The Mast Brothers, Rick and Michael, have always claimed to make their chocolate “bean to bar,” which means starting with raw cacao beans and painstakingly roasting, grinding, and tempering them into chocolate bars in small batches. However, Scott alleges that, when they started selling chocolate in 2007 and 2008, the brothers bought high-end chocolate from a commercial company, melted it down, and then packaged it as their own bars—a grave sin in the bean-to-bar world. Scott quotes expert after expert, on the record, who agree that seven years ago the bars had the hallmark taste and texture of commercially produced chocolate. “It had an overly refined, smooth texture that is a trademark of industrial chocolate,” Aubrey Lindley, the co-owner of specialty shop Cacao in Portland, Oregon, told Scott. “It also tasted like industrial chocolate: balanced, flavorless, dark roast, and vanilla.” In part 4, released on Wednesday, Scott quotes artisanal chocolate maker Art Pollard, who claims that Rick Mast admitted to him that he was using Valrhona for some purposes. Scott also relays the experience of chef Larry Gober, who asked Rick about sourcing in 2008. Gober says Rick replied that he and his brother “hope to be exclusively bean to bar by the end of the year.” At that point, however, the brothers had already been touting their “revolutionary” bean-to-bar chocolate in interviews. “That’s not how it works,” Scott writes. “You don’t operate a gluten-free bakery, if you merely hope to eliminate gluten from your baked goods at some future date.”

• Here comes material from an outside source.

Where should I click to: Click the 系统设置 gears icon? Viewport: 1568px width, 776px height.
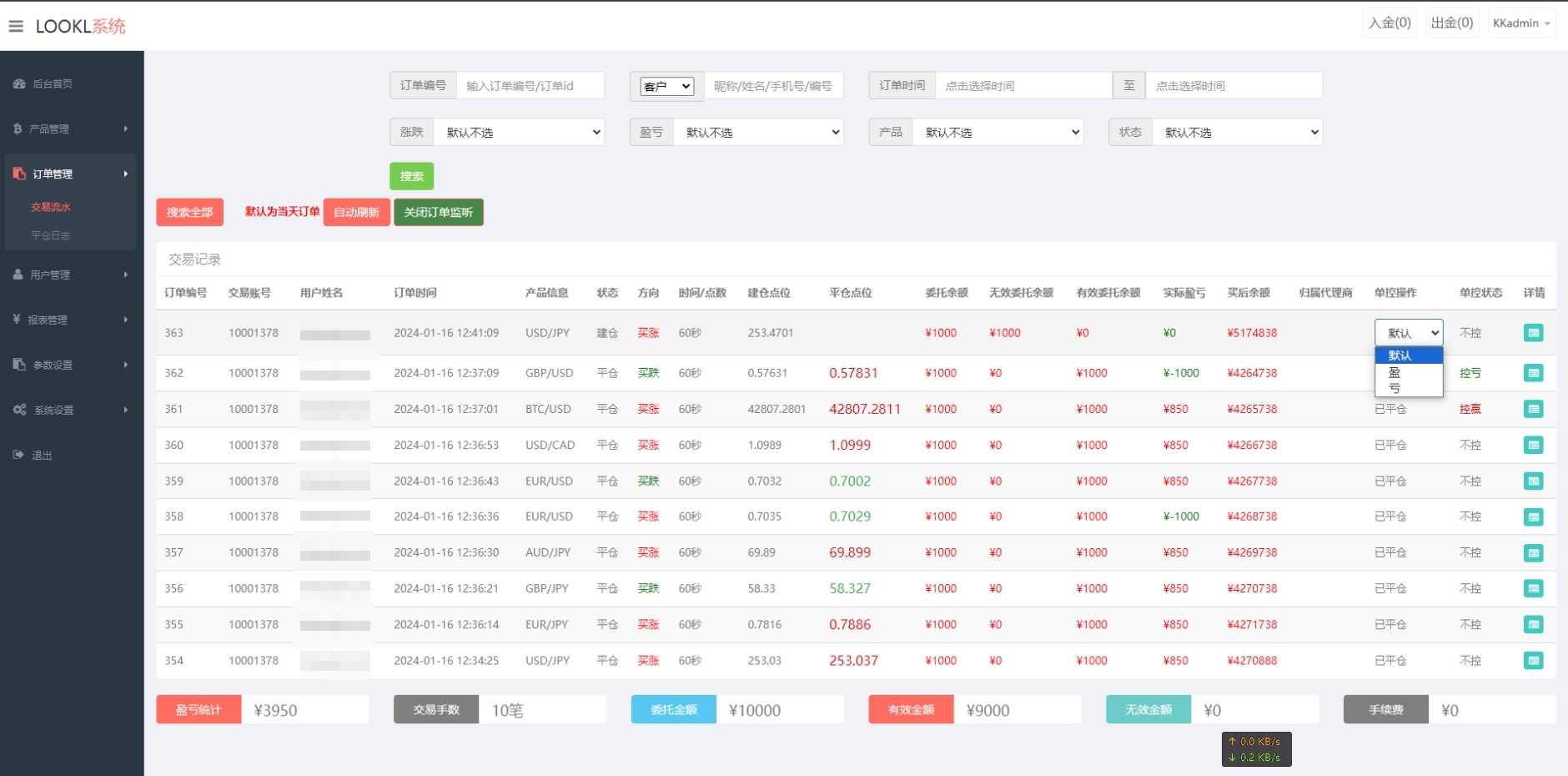[19, 410]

When I reached out to Rick for a comment, Tim Monaghan at Camron PR responded to me with a prepared statement:

We completely refute all of the allegations—which are unfounded and factually incorrect.

We have always taken great pride in how we make our chocolate.  We made our chocolate from “bean to bar” when we started—and we still do now, in New York, London and, soon, Los Angeles.

We will continue to innovate and experiment, and we’re excited for what lies ahead.

In 2008, Mast was getting countless positive reviews and attention for their good chocolate, but chocolate experts Scott quotes and experts I’ve interviewed weren’t sure they were actually making that chocolate. “Astonishingly, given the amount of New York-based media coverage during this period,” Scott says, “no journalist reported having seen the Mast Brothers make chocolate.” The labels themselves had almost no information about the chocolate. When the brothers did eventually reveal ingredient lists in late 2008 and early 2009, cocoa butter, vanilla, and soy lecithin made an appearance. These ingredients are anathema in the American bean-to-bar world, which prides itself on two-ingredient chocolate (cacao and sugar), but are common in the commercial chocolate world. The extensive number and type of bars (including milk and white, both of which are challenging to produce) also seemed suspicious to those familiar with the chocolate-making process. Most small bean-to-bar makers scrounge to save up enough money for one batch of beans and then spend an inordinate amount of time perfecting one type of bar before moving on to another. How did Mast have a dozen almost immediately? Scott says that Rick answered the question himself at the Fancy Food Show in 2008, where Pollard of Amano Chocolate says Mast told him that three of their bars were made with Valrhona.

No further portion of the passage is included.